Nearly 78% of patients who were treated with a combination of veliparib and carboplatin/paclitaxel responded to treatment in phase II clinical trial results presented at the 2016 San Antonio Breast Cancer Symposium.2 However, progression-free survival (PFS) and overall survival (OS) did not meet the threshold for statistically significant improvement compared with the same chemotherapy regimen plus placebo.
The median PFS was 14.1 months (95% CI, 11.5-16.2) for the veliparib arm and 12.3 months (95% CI, 9.3-14.5) for the placebo group (HR, 0.789; 95% CI, 0.536-1.162; P = .231). The median OS was 28.3 months (95% CI, 26.9-not reached) with veliparib versus 25.9 months (95% CI, 20.4-31.8) with placebo, respectively (HR, 0.750; 95% CI, 0.503-1.117; P = .157), although these data were not fully mature.
Puhalla and colleagues believe there were enough positive signals in the results to remain optimistic about the prospects for success in the Brocade 3 study. “In part, the hazard ratio that was being evaluated in the phase II study was a high bar to meet; the study was aggressively powered in a way that I think made the PFS harder to attain,” said Puhalla.

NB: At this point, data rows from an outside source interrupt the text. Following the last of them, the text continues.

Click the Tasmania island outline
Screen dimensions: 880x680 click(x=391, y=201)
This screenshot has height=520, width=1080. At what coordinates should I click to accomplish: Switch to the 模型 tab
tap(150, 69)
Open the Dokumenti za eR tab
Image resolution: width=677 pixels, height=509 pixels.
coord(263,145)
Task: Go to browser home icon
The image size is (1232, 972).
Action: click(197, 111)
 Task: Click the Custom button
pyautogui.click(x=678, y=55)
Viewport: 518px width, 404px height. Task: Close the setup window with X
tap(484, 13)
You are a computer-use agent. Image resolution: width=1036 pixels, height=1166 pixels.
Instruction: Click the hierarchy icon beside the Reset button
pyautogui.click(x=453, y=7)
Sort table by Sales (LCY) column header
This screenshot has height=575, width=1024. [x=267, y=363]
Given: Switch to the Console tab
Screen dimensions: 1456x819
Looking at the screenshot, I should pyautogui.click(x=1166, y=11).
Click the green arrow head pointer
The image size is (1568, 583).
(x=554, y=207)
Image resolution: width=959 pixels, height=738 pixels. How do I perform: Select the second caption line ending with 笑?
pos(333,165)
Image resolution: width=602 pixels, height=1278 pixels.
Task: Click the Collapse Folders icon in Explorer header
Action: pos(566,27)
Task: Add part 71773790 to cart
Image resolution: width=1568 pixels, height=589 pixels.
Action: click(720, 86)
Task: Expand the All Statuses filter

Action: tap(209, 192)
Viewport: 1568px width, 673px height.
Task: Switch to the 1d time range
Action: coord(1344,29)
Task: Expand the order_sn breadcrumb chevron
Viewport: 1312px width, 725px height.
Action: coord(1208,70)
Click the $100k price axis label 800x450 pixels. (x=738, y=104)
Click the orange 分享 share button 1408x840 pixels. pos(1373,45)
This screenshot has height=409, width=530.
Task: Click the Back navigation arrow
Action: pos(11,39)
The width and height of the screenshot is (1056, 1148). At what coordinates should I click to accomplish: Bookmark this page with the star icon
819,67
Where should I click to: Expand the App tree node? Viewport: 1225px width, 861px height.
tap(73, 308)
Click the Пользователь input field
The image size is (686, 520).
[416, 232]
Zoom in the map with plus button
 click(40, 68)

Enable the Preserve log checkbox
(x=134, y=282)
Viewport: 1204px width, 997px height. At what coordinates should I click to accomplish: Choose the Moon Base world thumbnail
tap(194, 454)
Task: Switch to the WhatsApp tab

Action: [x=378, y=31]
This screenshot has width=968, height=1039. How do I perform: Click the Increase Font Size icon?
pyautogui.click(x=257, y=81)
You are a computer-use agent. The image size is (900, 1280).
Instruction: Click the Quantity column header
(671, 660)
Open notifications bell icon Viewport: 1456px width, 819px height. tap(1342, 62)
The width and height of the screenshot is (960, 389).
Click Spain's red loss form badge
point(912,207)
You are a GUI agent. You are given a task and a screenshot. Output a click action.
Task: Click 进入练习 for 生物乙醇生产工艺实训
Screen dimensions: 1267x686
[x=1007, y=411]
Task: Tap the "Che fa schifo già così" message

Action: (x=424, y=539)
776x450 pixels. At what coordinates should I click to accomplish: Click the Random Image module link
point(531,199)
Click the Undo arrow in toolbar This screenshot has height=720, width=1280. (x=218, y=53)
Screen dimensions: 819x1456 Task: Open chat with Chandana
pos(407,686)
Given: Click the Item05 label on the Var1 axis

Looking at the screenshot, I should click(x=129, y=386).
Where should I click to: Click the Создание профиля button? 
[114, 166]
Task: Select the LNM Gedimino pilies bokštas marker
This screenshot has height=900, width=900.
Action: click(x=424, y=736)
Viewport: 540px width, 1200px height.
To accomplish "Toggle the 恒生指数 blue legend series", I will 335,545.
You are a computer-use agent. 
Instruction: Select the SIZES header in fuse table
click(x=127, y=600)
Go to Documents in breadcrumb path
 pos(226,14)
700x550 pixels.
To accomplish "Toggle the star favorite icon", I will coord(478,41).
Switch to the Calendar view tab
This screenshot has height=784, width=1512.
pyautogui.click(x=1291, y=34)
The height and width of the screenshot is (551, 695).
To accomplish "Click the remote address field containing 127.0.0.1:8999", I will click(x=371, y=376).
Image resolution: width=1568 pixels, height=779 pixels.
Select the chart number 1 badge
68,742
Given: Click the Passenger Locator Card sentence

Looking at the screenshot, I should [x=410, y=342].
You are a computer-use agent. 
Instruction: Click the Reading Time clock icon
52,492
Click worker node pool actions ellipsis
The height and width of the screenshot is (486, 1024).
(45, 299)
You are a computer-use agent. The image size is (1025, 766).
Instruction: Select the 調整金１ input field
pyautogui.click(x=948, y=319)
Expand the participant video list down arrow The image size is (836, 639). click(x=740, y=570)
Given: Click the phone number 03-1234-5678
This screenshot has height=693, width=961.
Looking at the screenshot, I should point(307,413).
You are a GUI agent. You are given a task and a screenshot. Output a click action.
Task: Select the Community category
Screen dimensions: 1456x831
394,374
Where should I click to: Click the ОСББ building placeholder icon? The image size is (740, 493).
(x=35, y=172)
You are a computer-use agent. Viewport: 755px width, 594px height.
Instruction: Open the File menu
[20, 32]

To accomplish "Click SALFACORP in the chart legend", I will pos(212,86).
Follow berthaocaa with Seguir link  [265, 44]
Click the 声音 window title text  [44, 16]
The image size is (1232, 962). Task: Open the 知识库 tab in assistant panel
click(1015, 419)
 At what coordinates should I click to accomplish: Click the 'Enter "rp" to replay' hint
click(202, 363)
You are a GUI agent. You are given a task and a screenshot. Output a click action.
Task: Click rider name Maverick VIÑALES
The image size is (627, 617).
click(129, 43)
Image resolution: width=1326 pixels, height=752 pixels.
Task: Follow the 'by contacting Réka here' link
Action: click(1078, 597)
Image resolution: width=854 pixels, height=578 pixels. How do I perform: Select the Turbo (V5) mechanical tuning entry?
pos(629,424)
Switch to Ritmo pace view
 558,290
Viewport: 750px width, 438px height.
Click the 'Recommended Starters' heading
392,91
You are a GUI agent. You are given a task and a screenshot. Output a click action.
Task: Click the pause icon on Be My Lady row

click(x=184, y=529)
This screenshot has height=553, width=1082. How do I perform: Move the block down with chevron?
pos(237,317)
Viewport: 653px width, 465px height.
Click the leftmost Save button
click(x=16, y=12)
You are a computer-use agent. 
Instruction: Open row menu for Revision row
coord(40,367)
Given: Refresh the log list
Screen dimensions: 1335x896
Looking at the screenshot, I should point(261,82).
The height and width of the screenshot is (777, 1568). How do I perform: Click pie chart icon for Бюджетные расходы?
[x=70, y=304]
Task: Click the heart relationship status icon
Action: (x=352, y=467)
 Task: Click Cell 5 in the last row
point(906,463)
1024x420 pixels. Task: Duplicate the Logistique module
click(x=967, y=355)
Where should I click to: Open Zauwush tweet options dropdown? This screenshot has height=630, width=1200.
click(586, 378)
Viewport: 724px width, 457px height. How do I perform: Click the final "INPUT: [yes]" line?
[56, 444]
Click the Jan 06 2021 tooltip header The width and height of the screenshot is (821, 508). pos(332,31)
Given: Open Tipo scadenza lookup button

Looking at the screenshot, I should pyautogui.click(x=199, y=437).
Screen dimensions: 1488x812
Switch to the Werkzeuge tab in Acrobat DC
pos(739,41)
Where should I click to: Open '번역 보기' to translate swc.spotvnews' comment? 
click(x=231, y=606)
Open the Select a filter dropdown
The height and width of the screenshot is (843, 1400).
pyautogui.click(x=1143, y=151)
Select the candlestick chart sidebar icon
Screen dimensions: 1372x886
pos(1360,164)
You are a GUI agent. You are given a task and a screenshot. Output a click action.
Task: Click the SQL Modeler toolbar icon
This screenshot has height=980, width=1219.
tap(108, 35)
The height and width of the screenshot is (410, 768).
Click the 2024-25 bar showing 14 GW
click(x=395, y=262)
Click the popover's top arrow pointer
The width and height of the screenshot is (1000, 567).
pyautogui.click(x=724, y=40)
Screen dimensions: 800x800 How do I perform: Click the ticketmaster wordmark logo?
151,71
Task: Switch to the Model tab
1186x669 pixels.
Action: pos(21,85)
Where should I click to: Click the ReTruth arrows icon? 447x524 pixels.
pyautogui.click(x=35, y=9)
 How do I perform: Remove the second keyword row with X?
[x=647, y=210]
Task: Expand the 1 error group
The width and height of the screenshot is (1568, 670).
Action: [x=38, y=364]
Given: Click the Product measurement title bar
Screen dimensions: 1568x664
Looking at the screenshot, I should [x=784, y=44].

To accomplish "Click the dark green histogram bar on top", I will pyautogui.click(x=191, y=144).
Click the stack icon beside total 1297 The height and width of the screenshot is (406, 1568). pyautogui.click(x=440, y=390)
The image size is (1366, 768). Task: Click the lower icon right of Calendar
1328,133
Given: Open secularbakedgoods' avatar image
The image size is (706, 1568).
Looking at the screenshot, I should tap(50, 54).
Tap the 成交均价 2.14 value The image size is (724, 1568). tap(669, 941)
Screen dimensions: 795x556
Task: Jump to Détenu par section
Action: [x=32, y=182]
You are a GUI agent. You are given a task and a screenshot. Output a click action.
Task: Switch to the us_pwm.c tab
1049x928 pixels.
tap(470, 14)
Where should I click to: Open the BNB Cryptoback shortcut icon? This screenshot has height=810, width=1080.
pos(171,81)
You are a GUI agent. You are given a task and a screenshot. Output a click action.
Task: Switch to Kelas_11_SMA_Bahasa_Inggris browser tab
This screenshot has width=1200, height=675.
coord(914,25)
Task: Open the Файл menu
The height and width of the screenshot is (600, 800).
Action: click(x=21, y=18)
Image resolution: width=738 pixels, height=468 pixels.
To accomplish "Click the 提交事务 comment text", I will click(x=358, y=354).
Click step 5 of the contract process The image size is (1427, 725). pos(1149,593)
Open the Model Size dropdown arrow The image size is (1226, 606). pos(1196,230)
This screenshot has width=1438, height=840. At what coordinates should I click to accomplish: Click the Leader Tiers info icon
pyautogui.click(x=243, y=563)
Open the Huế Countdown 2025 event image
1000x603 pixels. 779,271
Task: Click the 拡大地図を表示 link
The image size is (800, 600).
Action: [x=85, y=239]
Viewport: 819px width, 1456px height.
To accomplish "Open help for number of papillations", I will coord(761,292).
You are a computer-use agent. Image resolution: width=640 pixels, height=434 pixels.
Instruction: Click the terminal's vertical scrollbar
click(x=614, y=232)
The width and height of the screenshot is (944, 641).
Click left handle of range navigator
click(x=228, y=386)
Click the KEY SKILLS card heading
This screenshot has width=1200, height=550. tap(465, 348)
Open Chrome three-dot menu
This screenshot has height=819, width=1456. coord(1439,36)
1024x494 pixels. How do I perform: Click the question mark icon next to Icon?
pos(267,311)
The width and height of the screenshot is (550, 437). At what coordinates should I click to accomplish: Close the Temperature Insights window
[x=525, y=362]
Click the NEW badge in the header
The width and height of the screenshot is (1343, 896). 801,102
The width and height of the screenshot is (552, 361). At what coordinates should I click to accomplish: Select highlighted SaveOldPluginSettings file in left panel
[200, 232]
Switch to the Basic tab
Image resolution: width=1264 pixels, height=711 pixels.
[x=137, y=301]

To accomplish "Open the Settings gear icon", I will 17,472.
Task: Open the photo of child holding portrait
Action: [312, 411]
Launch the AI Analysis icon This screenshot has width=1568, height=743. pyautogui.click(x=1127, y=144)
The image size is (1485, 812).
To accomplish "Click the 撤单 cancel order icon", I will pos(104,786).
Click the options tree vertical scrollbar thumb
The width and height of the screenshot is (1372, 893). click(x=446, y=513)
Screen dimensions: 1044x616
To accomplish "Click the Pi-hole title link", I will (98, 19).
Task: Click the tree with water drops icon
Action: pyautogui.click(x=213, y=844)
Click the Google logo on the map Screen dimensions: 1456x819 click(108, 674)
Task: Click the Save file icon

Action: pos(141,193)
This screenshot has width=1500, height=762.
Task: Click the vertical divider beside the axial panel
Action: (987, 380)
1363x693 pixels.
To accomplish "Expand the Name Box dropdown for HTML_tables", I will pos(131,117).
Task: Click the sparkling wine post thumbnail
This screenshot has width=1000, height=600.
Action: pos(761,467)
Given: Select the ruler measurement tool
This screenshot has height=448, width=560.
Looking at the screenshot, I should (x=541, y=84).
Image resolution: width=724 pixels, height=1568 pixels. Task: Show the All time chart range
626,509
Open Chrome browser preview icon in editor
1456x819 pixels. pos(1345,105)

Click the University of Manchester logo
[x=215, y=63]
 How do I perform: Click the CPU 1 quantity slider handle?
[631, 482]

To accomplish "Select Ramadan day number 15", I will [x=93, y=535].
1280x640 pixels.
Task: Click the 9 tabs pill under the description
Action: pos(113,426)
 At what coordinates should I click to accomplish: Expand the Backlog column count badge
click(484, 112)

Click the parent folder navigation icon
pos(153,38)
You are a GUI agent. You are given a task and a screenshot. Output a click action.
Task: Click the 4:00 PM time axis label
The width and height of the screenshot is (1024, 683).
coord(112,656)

The phase II study did demonstrate that the backbone treatment of carboplatin and paclitaxel, which is not listed as a recommended dual therapy in the National Comprehensive Cancer Network guidelines for breast cancer, is extremely effective as first- or second-line therapy for patients who are BRCA mutation carriers. Puhalla indicated. “The control arm had a response rate upward of 60%,” she said.
However, Puhalla noted that it is difficult to administer the chemotherapy doublet for an extended period of time since patients are at risk for bone marrow toxicity, generally after 6 to 9 cycles, and would have to halt treatment. The phase III trial allows for veliparib/placebo monotherapy (depending on which arm the patient is on) if there is toxicity with combination treatment which is a key difference between the phase II and phase III trials.
In the phase II trial, the addition of veliparib to chemotherapy did not notably increase the incidence of adverse events (AEs). All-grade AEs occurred in 100% of the veliparib arm and 97.9% of the placebo arm; serious AEs occurred in 34.4% and 27.1% of the veliparib and placebo arms, respectively. The most common hematologic treatment-emergent all-grade AEs included anemia, febrile neutropenia, leukopenia, neutropenia, and thrombocytopenia.
The Brocade 3 trial is being conducted by AbbVie, which is also the company developing the drug. The study is expected to be completed in March 2018.